It’s easy to miss the driveway at 1126. Unlike all the other houses in the neighborhood, whose short driveways lead to houses not far from the street, the house at 1126 is invisible from the road. The driveway sits close to a neighboring driveway on one side and a house on the other and is made of gravel. One might mistake it for an unpaved throughway or simply not see it at all. Trees and houses both obscure it; it’s easy to drive by.
Bill (Sr.) told us that once he saw a young girl standing at the top of the driveway, straddling her bike and looking toward the house. He asked if he could help her at all.
“I’m just looking,” she told him. “I used to live here,” she said.
“You’re welcome to ride down and look at the house,” Bill told her.
But she didn’t want to do it. She stood there and looked for awhile, down the gravel driveway with the trees at both sides, and watched where it curved around the house. And then she rode away.
The house itself sits in a private hollow, or on a leveled space along a slope, and it’s surrounded by trees. There are houses all around the house, but they’re separated by space and trees, so the sense of privacy seems absolute. In the summer, you have a hard time seeing it from the roads on the far side of the woods.
It’s a big piece of property, I guess. I’ve never thought about how big. But Bill and Carolyn have left many trees while cultivating lawn and garden too. The property extends beyond the initial tree-formed margin: two paths cut through a little wood and open out onto another stretch of lawn. Here they used to have a vegetable garden. Here blackberry bushes and a peach tree are part of the woods’ edge. And down the hill a little ways stands a cluster of blueberry bushes. Every summer we lift the net and pull the berries into a basket. I don’t know how many pies I’ve made from those berries. This photo is from 2005. It had rained on us while we picked.

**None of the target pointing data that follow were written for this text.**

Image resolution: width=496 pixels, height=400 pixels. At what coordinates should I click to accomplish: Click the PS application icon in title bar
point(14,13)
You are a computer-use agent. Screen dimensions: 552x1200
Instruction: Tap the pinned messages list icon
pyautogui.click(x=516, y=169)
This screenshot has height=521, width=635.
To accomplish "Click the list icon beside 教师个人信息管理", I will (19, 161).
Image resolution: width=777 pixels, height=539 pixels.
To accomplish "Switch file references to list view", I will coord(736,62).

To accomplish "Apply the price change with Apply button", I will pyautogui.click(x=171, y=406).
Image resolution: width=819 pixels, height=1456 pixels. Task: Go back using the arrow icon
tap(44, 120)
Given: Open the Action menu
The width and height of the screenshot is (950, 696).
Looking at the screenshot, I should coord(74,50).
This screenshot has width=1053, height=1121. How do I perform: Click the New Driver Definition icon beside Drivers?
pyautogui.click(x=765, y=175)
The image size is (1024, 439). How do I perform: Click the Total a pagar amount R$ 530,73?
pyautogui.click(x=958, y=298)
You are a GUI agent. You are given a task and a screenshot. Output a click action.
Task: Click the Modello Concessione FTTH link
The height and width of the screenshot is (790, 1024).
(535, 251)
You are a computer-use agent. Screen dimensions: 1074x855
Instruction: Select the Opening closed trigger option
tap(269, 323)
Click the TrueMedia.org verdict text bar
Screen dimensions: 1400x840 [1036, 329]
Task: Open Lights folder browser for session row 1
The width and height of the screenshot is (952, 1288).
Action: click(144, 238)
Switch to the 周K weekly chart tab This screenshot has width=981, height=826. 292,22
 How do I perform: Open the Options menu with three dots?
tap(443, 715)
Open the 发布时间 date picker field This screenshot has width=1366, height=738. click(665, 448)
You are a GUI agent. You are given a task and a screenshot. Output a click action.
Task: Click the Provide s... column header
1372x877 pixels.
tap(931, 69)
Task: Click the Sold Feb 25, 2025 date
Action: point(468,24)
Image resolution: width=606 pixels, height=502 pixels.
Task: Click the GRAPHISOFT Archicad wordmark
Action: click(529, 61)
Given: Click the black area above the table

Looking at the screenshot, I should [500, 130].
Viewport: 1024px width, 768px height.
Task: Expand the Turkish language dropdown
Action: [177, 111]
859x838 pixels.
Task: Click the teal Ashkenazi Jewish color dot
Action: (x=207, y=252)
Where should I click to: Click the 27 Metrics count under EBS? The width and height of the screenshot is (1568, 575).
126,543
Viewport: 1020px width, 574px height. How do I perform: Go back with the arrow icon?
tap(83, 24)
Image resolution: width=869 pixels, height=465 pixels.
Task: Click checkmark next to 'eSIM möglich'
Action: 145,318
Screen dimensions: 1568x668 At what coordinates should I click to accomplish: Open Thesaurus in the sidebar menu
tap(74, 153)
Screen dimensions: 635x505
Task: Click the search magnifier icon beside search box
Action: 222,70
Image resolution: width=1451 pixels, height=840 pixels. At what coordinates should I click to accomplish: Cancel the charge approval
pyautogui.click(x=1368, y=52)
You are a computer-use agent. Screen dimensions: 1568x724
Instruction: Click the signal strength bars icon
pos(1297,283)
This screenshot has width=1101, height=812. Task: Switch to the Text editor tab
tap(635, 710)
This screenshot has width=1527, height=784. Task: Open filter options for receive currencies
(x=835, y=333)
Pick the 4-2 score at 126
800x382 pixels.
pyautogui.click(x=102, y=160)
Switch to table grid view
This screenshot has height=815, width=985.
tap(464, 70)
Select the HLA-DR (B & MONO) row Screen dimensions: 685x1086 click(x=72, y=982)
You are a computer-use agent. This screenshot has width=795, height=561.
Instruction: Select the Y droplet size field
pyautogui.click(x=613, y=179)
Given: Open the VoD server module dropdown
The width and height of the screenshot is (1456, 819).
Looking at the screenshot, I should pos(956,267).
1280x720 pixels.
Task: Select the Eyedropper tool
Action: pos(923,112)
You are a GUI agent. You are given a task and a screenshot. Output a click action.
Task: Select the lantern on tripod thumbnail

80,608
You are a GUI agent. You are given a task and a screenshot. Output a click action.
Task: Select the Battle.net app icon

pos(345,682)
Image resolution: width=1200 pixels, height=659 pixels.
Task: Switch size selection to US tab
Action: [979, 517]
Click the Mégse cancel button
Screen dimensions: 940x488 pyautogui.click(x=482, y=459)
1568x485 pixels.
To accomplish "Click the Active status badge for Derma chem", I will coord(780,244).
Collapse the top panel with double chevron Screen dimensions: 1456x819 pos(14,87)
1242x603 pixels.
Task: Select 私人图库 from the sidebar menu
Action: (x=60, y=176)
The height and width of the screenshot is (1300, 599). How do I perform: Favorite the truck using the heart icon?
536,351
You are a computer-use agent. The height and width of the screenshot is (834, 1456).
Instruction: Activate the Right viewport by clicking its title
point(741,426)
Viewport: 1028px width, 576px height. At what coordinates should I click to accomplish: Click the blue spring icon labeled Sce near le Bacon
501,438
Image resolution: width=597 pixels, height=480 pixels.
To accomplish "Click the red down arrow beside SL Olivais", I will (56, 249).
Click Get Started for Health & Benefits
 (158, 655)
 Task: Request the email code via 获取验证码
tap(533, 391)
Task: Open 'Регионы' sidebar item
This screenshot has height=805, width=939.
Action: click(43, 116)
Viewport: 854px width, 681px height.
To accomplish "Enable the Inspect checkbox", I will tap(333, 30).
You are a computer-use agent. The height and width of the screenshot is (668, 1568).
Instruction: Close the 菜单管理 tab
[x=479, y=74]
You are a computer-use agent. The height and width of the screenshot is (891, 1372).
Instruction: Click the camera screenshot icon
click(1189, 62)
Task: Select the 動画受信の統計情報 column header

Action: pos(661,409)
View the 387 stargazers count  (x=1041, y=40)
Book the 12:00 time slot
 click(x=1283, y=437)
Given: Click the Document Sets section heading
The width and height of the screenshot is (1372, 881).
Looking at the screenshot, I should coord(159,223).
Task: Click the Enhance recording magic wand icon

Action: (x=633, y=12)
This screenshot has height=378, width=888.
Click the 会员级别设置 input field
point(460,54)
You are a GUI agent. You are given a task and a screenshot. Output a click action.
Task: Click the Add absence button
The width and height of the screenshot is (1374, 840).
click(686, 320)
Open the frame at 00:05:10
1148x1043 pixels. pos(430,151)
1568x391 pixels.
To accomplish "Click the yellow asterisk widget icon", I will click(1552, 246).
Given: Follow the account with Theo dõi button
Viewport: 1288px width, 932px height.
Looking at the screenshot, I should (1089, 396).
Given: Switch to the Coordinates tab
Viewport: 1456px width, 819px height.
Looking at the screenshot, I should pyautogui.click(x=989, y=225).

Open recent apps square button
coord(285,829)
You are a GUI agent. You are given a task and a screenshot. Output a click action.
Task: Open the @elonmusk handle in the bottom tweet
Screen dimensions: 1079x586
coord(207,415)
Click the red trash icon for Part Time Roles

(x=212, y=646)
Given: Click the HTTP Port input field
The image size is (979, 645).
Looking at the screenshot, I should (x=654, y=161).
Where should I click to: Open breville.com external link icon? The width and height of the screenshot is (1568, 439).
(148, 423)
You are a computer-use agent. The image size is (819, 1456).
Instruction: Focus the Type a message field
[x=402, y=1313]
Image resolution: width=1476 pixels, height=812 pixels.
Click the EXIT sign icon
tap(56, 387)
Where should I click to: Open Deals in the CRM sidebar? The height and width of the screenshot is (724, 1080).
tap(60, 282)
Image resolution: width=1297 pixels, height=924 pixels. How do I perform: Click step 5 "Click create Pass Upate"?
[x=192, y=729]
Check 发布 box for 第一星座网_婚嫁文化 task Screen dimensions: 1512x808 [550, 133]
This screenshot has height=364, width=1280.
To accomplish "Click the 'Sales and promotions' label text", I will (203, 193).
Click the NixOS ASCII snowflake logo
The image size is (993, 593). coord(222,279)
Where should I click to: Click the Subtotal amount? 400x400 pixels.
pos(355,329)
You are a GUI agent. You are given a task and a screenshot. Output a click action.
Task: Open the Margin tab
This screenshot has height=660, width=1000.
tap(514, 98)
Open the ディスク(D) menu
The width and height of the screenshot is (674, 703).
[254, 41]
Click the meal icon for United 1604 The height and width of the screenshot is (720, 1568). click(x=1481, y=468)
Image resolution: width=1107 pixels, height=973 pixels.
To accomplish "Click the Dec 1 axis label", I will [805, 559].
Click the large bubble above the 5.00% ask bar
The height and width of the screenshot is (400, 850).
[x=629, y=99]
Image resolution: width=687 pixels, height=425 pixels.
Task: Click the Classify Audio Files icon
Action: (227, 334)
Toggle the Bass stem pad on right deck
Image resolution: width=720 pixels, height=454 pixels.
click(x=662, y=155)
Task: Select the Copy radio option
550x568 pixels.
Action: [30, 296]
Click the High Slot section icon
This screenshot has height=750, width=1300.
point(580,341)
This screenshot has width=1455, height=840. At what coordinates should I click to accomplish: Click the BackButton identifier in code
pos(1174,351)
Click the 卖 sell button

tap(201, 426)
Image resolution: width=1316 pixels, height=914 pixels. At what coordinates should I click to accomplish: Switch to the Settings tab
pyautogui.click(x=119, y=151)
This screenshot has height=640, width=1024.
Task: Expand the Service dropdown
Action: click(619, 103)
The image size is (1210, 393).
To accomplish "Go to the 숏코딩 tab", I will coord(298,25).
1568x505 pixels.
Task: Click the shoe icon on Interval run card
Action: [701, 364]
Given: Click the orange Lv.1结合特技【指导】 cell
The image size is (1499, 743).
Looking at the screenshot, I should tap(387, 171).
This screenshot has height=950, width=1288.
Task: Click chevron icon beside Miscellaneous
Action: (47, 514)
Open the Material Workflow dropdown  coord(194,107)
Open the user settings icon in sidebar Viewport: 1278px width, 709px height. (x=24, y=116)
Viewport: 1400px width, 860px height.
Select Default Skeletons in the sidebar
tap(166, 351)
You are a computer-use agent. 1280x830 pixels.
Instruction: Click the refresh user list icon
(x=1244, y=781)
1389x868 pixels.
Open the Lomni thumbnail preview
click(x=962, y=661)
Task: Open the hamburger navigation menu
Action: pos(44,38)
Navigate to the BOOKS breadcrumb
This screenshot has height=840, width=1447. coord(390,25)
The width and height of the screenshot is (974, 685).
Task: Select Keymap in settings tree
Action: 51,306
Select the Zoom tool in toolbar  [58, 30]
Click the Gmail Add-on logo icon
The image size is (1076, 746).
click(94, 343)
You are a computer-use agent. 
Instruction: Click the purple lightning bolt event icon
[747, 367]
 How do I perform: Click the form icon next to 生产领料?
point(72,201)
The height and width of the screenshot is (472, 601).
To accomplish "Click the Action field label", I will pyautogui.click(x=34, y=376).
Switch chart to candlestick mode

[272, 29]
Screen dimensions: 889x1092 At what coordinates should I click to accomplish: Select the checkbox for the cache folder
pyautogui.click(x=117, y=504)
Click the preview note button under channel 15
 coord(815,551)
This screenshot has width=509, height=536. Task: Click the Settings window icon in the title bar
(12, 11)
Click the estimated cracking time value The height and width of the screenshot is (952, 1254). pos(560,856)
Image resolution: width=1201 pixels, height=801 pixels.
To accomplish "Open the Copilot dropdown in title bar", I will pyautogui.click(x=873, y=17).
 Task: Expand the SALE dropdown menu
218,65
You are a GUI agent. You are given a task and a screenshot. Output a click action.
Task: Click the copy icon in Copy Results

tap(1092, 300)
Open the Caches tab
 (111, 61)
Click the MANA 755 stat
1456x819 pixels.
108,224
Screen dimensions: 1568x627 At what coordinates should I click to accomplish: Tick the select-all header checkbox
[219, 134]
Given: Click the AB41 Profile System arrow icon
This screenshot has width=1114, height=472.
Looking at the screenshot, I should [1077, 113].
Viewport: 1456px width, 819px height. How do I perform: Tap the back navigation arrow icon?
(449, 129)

I first visited this house in late April, 1988. I had just joined a college singing group, of which Bill Stevenson (the younger) was a member, and he invited the group to the house for a sleepover. He gave me and some others a tour and told us that his father and stepmother had bought the house a few years before when they married and blended their families in a kind of My Three Sons meets The Brady Bunch. With seven sons between them, Bill (Senior) and Carolyn had a full house.
Once, sitting at the bar at Quaker Steak and Lube Bill and I talked with the bartender. She and Bill discovered a shared
acquaintance or something. They had graduated from the same high school. And when she realized who Bill was, she asked if his parents still lived at 1126 Carroll Lane. It seemed her family had lived there once upon a time. He told her they did.
“I’m so jealous,” she said. “I’ve always loved that house. I was so mad when my parents sold it. I’ve always wanted to buy it back.”
I’ve been to that house more times than I could count now. I know I spent much of 1988’s Christmas break there. After our wedding in 1990, we drove up to the house from Pittsburgh to celebrate with more of Bill and Carolyn’s friends. For three years after we were married, we lived half an hour away, and random visits were common. Ever the consummate host and hostess, Bill and Carolyn have encouraged us to invite our friends to their house for pool parties in the summer. We’ve usually hosted the Richardses or the Liptaks or both every summer, and one year had a party with them and many other friends from college. Here’s Emma and her friend Claire Richards, whose father Adam was a classmate of Bill.
If I took the time to think it through, I might be able to calculate how many Christmases we’ve spent there. With the exception of last year, we’ve visited them there every summer for the last thirteen years, while also making occasional visits in May or October.
Bill (Sr) told me that the man who designed and built this house died not long ago. He had sold the house years and years before and yet, toward the end of his life, kept telling people he wanted to go home. He already was home, he was told. But he didn’t mean “home” to be the place where he lived at that time. He meant 1126 Carroll Lane, Hermitage.
Why, and how, do we get attached to places? It isn’t the place that matters, is it? It’s the people. It’s absolutely the people. So what difference does place make? Of what concern is the angle of the driveway, or of the light as it comes in the afternoons through the trees? What does it matter that this is the floor plan, with the bedrooms just here, and the windows this way so that, when you sit on this sofa on a winter afternoon and your children are napping and it begins to snow, you feel suddenly surrounded by the snow on all sides, and you put your book down and just watch it slowly cover all the rhododendrons?
The sound of a bluejay’s cry will be the same from the lawn of another house. The wind will simply rustle the leaves of different trees. But we won’t be there to watch the bats swoop over the pool when it’s lit up at night, or to watch the birds at their feeder through the kitchen sink window.
Before we left the house for the last time on Saturday, I made my way around the yard and found a thing or two to press in my notebook. Among them, the leaf of an evergreen that Bill Sr. planted in honor of my graduation from college, and a few blossoms of Queen Anne’s lace that I picked on my walk that morning.
It’s strange to me, despite my thirty-seven odd years, despite my own sense of practicality, and intelligence, and reason, the things we can and cannot keep.